Citizens are crucial to realizing social transitions in the areas of health, climate, energy and sustainability. At the moment, citizens are only involved and included to a limited extent. Partly because of this, citizens have less and less confidence in the government. Actions or initiatives by citizen collectives,  are often not suitable for scaling up or miss sustainable cooperation. The lack of proper empowerment and facilitation of citizen collectives is an important reason. This means that there is a socially urgent problem. The transitions we are facing must be acted upon at a local level, with municipalities and their residents. It is exactly here where we see an opportunity for acceleration and breakthroughs.

Project goals
Within the project we will develop evidence-based and practice-oriented methods and instruments in order to accelerate and scale up social transitions. We focus on strengthening citizen collectives at neighborhood and district level, in order to achieve trust, social cohesion and support for policy and decision-making. An innovative element in the approach is to systematically learn what works and what does not work in involving citizens and in working together on transition goals, and using that knowledge to scale up but also to give it back directly to citizens.
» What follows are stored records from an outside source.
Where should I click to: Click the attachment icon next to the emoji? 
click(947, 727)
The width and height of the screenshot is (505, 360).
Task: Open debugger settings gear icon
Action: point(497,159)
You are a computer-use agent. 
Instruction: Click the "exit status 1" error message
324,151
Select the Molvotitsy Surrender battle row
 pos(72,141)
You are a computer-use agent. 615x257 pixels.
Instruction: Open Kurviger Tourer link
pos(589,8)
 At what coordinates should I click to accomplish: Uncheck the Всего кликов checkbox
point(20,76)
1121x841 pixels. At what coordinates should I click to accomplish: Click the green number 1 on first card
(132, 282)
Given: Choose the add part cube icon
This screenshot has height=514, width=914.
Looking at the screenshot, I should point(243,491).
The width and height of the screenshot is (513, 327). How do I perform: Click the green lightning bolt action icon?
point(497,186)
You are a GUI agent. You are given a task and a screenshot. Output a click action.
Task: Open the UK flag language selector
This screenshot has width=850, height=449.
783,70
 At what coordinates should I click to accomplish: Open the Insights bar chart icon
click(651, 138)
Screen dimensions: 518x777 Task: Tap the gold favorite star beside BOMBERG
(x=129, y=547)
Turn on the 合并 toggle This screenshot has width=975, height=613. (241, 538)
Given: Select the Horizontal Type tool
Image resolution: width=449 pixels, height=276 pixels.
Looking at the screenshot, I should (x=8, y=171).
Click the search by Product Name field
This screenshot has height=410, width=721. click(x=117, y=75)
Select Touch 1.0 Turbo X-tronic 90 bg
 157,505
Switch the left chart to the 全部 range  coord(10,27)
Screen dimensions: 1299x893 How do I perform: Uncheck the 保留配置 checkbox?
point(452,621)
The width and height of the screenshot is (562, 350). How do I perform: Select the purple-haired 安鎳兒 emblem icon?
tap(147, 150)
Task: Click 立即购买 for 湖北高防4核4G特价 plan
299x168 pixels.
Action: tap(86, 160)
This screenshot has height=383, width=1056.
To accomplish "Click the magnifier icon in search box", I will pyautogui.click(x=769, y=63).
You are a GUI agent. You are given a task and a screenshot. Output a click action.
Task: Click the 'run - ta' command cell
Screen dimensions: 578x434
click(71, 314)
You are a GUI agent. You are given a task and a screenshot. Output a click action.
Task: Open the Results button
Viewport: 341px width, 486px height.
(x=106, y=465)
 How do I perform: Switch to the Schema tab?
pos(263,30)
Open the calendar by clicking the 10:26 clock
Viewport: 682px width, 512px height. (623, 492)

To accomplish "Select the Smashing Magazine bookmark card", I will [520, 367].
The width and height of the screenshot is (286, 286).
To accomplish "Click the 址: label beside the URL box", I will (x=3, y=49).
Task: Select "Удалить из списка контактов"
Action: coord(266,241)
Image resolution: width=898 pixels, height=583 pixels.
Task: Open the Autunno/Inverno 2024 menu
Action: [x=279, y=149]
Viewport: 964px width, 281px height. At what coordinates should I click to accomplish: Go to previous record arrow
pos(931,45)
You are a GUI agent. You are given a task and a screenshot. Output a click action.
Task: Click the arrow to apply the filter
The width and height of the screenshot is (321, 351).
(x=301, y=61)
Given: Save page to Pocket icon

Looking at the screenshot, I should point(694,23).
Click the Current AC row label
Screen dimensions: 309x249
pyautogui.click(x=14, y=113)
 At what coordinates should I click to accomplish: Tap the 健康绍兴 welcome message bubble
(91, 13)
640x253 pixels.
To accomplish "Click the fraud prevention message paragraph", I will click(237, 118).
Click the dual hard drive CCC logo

We focus on:

  • Better organization and empowerment – through empowerment, citizens gain agency
  • Better cooperation between policymakers, companies and citizens
  • This accelerates social transitions

Plan of approach
The project consists of four research lines:

  1. Develop methods for community building and development.
  2. Developing instruments for participatory governance and policy development – the Dialogue Dashboard.
  3. Establish a method to facilitate collective learning based on data-driven monitoring and evaluation.
  4. Linked to learning across collectives and domains to scale up efficiently.

Further information: TNO annual plan 2024 Early Research Programme (p48-49)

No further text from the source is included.